Sem luz, seja a luz que os nossos olhos vêem porque evoluíram para aproveitar ao máximo a luz que o Sol emite em maior abundância, seja a luz invisível como as microondas que usamos para comunicar por telemóvel, pouco saberíamos do mundo. Graças ao progresso no nosso conhecimento da luz, hoje afastamos facilmente as trevas. Paris chama-se “cidade luz” por, no século XIX, ter sido a capital dos candeeiros a gás. Hoje, merece ainda o nome porque a Torre Eiffel, muito próxima do edifício da UNESCO, brilha à noite. Para além da sua iluminação por projectores internos de sódio, oferece um feérico espectáculo de hora a hora graças a vinte mil lâmpadas que piscam ao acaso. E o cimo da torre emite constantemente luz invisível, ao suportar antenas de rádio e televisão que irradiam sinais.

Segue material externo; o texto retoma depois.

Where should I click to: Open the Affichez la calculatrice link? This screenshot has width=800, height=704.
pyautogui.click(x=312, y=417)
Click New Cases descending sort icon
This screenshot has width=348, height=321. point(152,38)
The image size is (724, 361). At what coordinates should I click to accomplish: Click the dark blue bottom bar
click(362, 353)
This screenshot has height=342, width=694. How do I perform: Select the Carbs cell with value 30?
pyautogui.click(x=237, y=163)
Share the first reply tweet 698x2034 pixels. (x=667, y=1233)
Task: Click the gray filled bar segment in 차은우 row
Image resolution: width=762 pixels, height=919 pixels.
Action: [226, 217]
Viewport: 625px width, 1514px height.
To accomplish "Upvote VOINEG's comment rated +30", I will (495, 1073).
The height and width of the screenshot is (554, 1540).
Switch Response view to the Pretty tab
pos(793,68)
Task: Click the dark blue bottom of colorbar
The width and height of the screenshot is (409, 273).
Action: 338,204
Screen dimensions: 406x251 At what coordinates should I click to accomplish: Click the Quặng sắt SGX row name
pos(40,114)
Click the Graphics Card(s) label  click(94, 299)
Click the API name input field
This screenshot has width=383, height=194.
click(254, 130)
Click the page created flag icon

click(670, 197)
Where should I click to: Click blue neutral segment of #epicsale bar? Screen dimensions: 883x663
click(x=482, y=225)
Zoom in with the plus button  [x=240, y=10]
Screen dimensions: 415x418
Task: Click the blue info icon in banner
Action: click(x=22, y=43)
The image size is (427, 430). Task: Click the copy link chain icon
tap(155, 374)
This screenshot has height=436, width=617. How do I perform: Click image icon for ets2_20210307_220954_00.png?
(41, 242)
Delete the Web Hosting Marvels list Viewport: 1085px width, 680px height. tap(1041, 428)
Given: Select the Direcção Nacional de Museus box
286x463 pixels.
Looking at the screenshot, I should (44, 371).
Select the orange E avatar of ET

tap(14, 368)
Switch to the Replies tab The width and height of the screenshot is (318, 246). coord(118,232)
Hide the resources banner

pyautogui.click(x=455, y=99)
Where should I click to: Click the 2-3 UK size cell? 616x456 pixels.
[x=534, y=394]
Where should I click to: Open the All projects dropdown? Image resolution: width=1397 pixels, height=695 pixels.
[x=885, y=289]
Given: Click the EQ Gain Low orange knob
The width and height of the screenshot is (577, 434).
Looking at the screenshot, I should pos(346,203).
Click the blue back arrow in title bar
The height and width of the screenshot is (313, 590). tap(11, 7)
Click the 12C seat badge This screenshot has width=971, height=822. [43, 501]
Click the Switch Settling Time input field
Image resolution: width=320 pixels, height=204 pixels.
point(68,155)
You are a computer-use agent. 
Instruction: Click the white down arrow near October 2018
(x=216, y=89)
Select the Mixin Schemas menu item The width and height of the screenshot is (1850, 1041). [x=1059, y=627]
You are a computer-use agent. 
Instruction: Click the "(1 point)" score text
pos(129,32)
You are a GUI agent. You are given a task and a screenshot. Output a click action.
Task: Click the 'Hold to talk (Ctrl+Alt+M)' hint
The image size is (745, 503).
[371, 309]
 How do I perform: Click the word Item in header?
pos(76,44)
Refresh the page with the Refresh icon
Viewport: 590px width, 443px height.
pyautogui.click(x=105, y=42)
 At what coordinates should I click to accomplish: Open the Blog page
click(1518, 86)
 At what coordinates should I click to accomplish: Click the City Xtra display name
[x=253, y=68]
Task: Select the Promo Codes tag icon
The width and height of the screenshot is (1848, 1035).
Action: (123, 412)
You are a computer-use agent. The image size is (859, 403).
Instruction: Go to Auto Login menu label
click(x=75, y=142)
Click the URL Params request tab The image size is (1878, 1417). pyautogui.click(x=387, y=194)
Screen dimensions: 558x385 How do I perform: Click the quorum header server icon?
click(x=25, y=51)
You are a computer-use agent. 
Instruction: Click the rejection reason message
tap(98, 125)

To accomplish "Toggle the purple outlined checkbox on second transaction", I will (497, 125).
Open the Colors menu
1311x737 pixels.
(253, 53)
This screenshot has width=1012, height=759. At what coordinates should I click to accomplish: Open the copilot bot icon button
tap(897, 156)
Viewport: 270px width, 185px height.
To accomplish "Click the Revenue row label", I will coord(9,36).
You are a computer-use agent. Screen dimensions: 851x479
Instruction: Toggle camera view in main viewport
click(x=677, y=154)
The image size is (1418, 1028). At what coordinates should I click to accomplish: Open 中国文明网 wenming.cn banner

Paris fica no continente com mais luminosidade nocturna, como podemos verificar observando fotografias de satélite. Em grande contraste, a África mostra-se escura. Aí, tal como noutras regiões menos desenvolvidas, a luz artificial é, para muitos habitantes do planeta, um verdadeiro luxo. Em sítios sem rede eléctrica, ainda se usam candeeiros de querosene, que são poluentes e perigosos, para além de caros. Uma solução já apareceu, mais uma vez vinda da ciência. As lâmpadas LED, que estão a generalizar-se (a invenção dos LED azuis deu o último Nobel da Física), consomem tão pouco que podem usar a energia solar que é recolhida por um pequeno painel fotovoltaico e guardada numa bateria. Existem ideias engenhosas: o projecto “Um litro de luz”, exibido na abertura do Ano Internacional da Luz, aproveita garrafas de plástico contendo água para, de dia, canalizar a luz do Sol para o interior de uma casa e, de noite, difundir a luz de um LED à custa de energia armazenada. Com o ano dedicado à luz, as Nações Unidas, que tutelam a UNESCO, pretendem aumentar a consciência sobre o modo como as tecnologias ópticas promovem o desenvolvimento sustentável e oferecer soluções aos desafios mundiais nas áreas da energia, educação, agricultura, comunicações e saúde. Não se trata apenas de fazer da noite dia, permitindo a muitos jovens estudar mais horas, trata-se também, por exemplo, de fornecer boa visão a quem a não tem: um projecto de uma ONG intitulado “Óculos a um dólar” desenvolveu uma armação leve e robusta, que é feita dobrando simplesmente um fio metálico, numa máquina que nem precisa de ligação à corrente. E trata-se, outro exemplo, de curar doenças: uma dermatologista vietnamita que trabalha num hospital de Boston viaja à sua terra natal, equipada com um laser, cuja luz usa para apagar manchas congénitas da pele em crianças.
 
A luz está omnipresente no dia-a-dia. O espectro electromagnético, cuja descoberta faz agora 150 anos, é hoje quase todo aproveitado, das ondas de rádio, que nos permitem ouvir no carro a nossa estação preferida, aos raios gama, que servem para tratar tumores cancerosos, passando pelos raios infravermelhos, tão úteis para mudar de canal televisivo, e pelos raios X, que descobrem doenças escondidas. Para já não falar da luz visível, que confundimos com a energia eléctrica quando falamos em “pagar a conta da luz”. Os lasers estão hoje por todo o lado, num vulgar leitor de CD ou na caixa de um supermercado. E as fibras ópticas, inventadas há 50 anos, trazem os sinais de TV por cabo, Internet ou telefone a nossas casas quase à estonteante velocidade da luz (num segundo, a luz pode dar oito voltas à Terra). A luz, para além de fenómeno físico, é fonte de arte, seja esta pintura, fotografia ou cinema. A luz tem também, como foi dito, uma forte carga simbólica: o século XVIII foi, em França, o século das Luzes, pois a luz significa razão, entendimento, verdade. Na religião cristã, a luz significa transcendência. “A luz não é Deus, mas Deus é luz”, afirmou em Paris o cardeal Gianfranco Ravasi, que preside ao Conselho da Cultura do Vaticano.
 
Celebremos a luz no ano dela. Portugal junta-se aos outros países para melhor conhecer e aproveitar a luz. É uma oportunidade única para educar, inspirar e ligar à escala global. Múltiplas iniciativas a propósito da luz vão aparecer no sítio português www.ail2015.org. Quem tiver alguma ideia luminosa é convidado a juntar-se à grande festa da luz.